1. Income means the income which produces from renting or leasing the property. The simple way of the counting is like this, percentage of rental value per year and at what year next the investment fund get break event point. For example the value of the property is amount $50,000 and rented $5,000 per year, so the property investment value will get break event point at year tenth.
2. Depreciation is allocating cost for the property asset in the way of accountant becomes one of the budget aspects. Usually many companies do this where putting depreciation cost as company cost, meanwhile the property asset still have economy value. In real life the property asset value like building and land becomes higher as the development grows up around the property asset.

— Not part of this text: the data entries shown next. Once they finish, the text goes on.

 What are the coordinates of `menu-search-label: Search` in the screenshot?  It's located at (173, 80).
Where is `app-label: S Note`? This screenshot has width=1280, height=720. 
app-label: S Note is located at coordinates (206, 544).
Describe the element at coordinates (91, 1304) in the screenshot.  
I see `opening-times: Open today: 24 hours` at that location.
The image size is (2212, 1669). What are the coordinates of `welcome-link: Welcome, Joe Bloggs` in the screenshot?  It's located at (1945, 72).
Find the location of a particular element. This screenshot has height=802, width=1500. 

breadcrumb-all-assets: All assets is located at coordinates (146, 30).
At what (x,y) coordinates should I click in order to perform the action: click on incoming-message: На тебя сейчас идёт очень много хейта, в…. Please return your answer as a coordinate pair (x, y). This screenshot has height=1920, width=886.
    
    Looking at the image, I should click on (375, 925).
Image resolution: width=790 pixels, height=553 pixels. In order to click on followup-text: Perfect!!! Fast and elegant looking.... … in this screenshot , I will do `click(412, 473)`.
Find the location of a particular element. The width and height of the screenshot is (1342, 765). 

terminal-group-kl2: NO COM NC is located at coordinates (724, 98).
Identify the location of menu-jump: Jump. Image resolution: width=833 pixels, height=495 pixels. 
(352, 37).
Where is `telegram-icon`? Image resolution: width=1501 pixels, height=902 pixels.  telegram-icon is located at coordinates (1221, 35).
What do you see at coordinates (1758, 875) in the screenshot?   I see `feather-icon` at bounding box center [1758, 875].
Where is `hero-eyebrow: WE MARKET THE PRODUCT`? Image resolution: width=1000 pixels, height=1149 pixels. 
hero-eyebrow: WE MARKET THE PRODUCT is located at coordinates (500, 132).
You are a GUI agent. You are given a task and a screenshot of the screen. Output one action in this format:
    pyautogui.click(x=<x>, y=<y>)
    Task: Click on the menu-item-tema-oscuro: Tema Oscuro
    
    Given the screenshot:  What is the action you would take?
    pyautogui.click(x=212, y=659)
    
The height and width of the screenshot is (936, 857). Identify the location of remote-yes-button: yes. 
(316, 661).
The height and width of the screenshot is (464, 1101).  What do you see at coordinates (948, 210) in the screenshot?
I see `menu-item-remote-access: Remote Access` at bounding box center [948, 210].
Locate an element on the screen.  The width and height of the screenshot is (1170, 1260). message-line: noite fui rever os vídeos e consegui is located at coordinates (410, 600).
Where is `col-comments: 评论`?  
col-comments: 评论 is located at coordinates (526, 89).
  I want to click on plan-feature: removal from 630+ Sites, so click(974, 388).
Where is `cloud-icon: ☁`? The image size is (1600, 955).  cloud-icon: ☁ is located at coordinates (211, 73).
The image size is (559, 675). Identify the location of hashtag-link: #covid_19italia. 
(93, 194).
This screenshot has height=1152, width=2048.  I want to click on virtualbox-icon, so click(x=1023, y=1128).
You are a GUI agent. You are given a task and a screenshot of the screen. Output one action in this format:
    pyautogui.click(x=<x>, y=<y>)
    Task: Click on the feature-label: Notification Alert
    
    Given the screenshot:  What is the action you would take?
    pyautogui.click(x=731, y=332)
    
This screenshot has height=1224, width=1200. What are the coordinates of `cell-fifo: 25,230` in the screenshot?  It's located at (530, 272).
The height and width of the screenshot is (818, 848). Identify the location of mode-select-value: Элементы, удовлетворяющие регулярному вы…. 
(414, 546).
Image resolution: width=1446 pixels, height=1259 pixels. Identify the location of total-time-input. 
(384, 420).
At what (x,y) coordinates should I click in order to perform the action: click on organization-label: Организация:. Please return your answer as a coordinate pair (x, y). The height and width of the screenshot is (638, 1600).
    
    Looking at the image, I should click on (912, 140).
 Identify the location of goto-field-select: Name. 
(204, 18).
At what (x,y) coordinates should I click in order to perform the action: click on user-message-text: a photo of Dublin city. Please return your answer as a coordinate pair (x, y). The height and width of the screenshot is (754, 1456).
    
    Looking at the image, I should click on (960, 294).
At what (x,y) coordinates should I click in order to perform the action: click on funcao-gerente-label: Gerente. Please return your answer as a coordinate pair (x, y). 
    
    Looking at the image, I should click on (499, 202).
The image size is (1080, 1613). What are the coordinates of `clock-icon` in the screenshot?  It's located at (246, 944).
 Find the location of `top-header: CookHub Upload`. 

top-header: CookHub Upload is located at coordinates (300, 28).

3. Equity build up is share value owned over one property by investor who takes loan from the bank and has done amortization from main fund. It is not easy to explain this but the example is like this, consider an investor buy a property valued $100,000 with bank loan amount $80,000 and the investor has paid down payment amount $20,000 from the investor pocket. After amortizing in some period of time, the bank loan value is $70,000 left. With the assumption that market doesn’t raise up yet, so the investor gets equity build up valued amount $10,000.
4. Appreciation is an increasing value of the property value. What I mean here is the capital gain. For example if the property bought last year amount $100,000, and this year the property value becomes $130,000, means there has been an appreciation amount $30,000. This is the main reason why more people do property investment.
5. Leverage is the usage of loan fund to increase the property investment gain. This term needs deeper and wide and in detail explanation because it is according the case, because not many investors could get leverage from the bank or third parties. It needs studying in detail before giving the loan.
All this term I get when reading a book. And I think it is just a basic thing to know when we decide to jump into property investment business. I am opened for any comments, and if you have any suggestion or book to read please fill the comment.